- _EXTRACTED MATERIAL_
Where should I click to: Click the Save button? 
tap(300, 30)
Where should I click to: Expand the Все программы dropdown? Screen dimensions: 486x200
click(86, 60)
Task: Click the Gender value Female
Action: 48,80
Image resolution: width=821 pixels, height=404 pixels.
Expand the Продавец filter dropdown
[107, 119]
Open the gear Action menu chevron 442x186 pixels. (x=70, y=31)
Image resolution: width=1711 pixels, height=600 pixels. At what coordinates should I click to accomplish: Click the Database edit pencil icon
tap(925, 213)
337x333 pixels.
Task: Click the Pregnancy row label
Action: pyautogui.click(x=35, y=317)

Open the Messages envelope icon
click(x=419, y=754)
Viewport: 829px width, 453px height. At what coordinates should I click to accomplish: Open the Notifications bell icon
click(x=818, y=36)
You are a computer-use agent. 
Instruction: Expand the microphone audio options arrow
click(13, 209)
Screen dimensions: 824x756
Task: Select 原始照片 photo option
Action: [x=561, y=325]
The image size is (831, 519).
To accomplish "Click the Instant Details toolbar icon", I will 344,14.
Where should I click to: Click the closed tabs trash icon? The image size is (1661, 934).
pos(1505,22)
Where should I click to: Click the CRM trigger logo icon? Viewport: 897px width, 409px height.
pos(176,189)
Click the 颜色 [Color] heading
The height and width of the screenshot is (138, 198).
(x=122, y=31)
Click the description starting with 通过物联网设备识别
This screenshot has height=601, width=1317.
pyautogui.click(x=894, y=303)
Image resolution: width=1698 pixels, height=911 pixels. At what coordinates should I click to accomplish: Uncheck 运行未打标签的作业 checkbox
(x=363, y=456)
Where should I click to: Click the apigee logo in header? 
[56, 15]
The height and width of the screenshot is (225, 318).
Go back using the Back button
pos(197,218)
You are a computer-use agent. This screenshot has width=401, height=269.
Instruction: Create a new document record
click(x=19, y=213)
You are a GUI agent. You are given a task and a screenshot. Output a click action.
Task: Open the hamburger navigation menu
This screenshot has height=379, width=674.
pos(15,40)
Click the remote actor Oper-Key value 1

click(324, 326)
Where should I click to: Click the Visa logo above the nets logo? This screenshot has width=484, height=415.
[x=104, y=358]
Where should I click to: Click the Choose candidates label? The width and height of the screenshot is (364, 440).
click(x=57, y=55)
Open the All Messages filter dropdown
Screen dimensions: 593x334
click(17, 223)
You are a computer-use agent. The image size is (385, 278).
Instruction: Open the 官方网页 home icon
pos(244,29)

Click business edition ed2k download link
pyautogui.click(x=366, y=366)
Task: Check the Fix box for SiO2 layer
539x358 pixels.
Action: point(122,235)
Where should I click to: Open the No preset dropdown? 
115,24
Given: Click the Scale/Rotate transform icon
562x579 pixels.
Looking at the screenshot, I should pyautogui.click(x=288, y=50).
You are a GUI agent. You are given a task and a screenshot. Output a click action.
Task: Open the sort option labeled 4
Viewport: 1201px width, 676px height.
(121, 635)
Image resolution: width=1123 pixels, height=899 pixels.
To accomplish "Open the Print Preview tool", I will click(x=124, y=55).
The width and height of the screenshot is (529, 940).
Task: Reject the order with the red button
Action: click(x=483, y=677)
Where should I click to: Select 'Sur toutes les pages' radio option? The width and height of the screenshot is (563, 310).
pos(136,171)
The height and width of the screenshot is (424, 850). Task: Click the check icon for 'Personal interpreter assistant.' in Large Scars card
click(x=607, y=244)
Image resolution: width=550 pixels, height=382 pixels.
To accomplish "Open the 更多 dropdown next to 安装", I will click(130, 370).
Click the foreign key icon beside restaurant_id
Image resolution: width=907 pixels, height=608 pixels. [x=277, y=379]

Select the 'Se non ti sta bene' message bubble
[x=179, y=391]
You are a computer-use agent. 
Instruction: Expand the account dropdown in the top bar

- _INSTRUCTIONS FOR THE TASK_
Rewrite every line of the items above as a Markdown table with two columns, Row and Line. Number the rows and leave out blank lines.

- _OUTPUT BELOW_
| Row | Line |
|---|---|
| 1 | Where should I click to: Click the Save button?  |
| 2 | tap(300, 30) |
| 3 | Where should I click to: Expand the Все программы dropdown? Screen dimensions: 486x200 |
| 4 | click(86, 60) |
| 5 | Task: Click the Gender value Female |
| 6 | Action: 48,80 |
| 7 | Image resolution: width=821 pixels, height=404 pixels. |
| 8 | Expand the Продавец filter dropdown |
| 9 | [107, 119] |
| 10 | Open the gear Action menu chevron 442x186 pixels. (x=70, y=31) |
| 11 | Image resolution: width=1711 pixels, height=600 pixels. At what coordinates should I click to accomplish: Click the Database edit pencil icon |
| 12 | tap(925, 213) |
| 13 | 337x333 pixels. |
| 14 | Task: Click the Pregnancy row label |
| 15 | Action: pyautogui.click(x=35, y=317) |
| 16 | Open the Messages envelope icon |
| 17 | click(x=419, y=754) |
| 18 | Viewport: 829px width, 453px height. At what coordinates should I click to accomplish: Open the Notifications bell icon |
| 19 | click(x=818, y=36) |
| 20 | You are a computer-use agent.  |
| 21 | Instruction: Expand the microphone audio options arrow |
| 22 | click(13, 209) |
| 23 | Screen dimensions: 824x756 |
| 24 | Task: Select 原始照片 photo option |
| 25 | Action: [x=561, y=325] |
| 26 | The image size is (831, 519). |
| 27 | To accomplish "Click the Instant Details toolbar icon", I will 344,14. |
| 28 | Where should I click to: Click the closed tabs trash icon? The image size is (1661, 934). |
| 29 | pos(1505,22) |
| 30 | Where should I click to: Click the CRM trigger logo icon? Viewport: 897px width, 409px height. |
| 31 | pos(176,189) |
| 32 | Click the 颜色 [Color] heading |
| 33 | The height and width of the screenshot is (138, 198). |
| 34 | (x=122, y=31) |
| 35 | Click the description starting with 通过物联网设备识别 |
| 36 | This screenshot has height=601, width=1317. |
| 37 | pyautogui.click(x=894, y=303) |
| 38 | Image resolution: width=1698 pixels, height=911 pixels. At what coordinates should I click to accomplish: Uncheck 运行未打标签的作业 checkbox |
| 39 | (x=363, y=456) |
| 40 | Where should I click to: Click the apigee logo in header?  |
| 41 | [56, 15] |
| 42 | The height and width of the screenshot is (225, 318). |
| 43 | Go back using the Back button |
| 44 | pos(197,218) |
| 45 | You are a computer-use agent. This screenshot has width=401, height=269. |
| 46 | Instruction: Create a new document record |
| 47 | click(x=19, y=213) |
| 48 | You are a GUI agent. You are given a task and a screenshot. Output a click action. |
| 49 | Task: Open the hamburger navigation menu |
| 50 | This screenshot has height=379, width=674. |
| 51 | pos(15,40) |
| 52 | Click the remote actor Oper-Key value 1 |
| 53 | click(324, 326) |
| 54 | Where should I click to: Click the Visa logo above the nets logo? This screenshot has width=484, height=415. |
| 55 | [x=104, y=358] |
| 56 | Where should I click to: Click the Choose candidates label? The width and height of the screenshot is (364, 440). |
| 57 | click(x=57, y=55) |
| 58 | Open the All Messages filter dropdown |
| 59 | Screen dimensions: 593x334 |
| 60 | click(17, 223) |
| 61 | You are a computer-use agent. The image size is (385, 278). |
| 62 | Instruction: Open the 官方网页 home icon |
| 63 | pos(244,29) |
| 64 | Click business edition ed2k download link |
| 65 | pyautogui.click(x=366, y=366) |
| 66 | Task: Check the Fix box for SiO2 layer |
| 67 | 539x358 pixels. |
| 68 | Action: point(122,235) |
| 69 | Where should I click to: Open the No preset dropdown?  |
| 70 | 115,24 |
| 71 | Given: Click the Scale/Rotate transform icon |
| 72 | 562x579 pixels. |
| 73 | Looking at the screenshot, I should pyautogui.click(x=288, y=50). |
| 74 | You are a GUI agent. You are given a task and a screenshot. Output a click action. |
| 75 | Task: Open the sort option labeled 4 |
| 76 | Viewport: 1201px width, 676px height. |
| 77 | (121, 635) |
| 78 | Image resolution: width=1123 pixels, height=899 pixels. |
| 79 | To accomplish "Open the Print Preview tool", I will click(x=124, y=55). |
| 80 | The width and height of the screenshot is (529, 940). |
| 81 | Task: Reject the order with the red button |
| 82 | Action: click(x=483, y=677) |
| 83 | Where should I click to: Select 'Sur toutes les pages' radio option? The width and height of the screenshot is (563, 310). |
| 84 | pos(136,171) |
| 85 | The height and width of the screenshot is (424, 850). Task: Click the check icon for 'Personal interpreter assistant.' in Large Scars card |
| 86 | click(x=607, y=244) |
| 87 | Image resolution: width=550 pixels, height=382 pixels. |
| 88 | To accomplish "Open the 更多 dropdown next to 安装", I will click(130, 370). |
| 89 | Click the foreign key icon beside restaurant_id |
| 90 | Image resolution: width=907 pixels, height=608 pixels. [x=277, y=379] |
| 91 | Select the 'Se non ti sta bene' message bubble |
| 92 | [x=179, y=391] |
| 93 | You are a computer-use agent.  |
| 94 | Instruction: Expand the account dropdown in the top bar |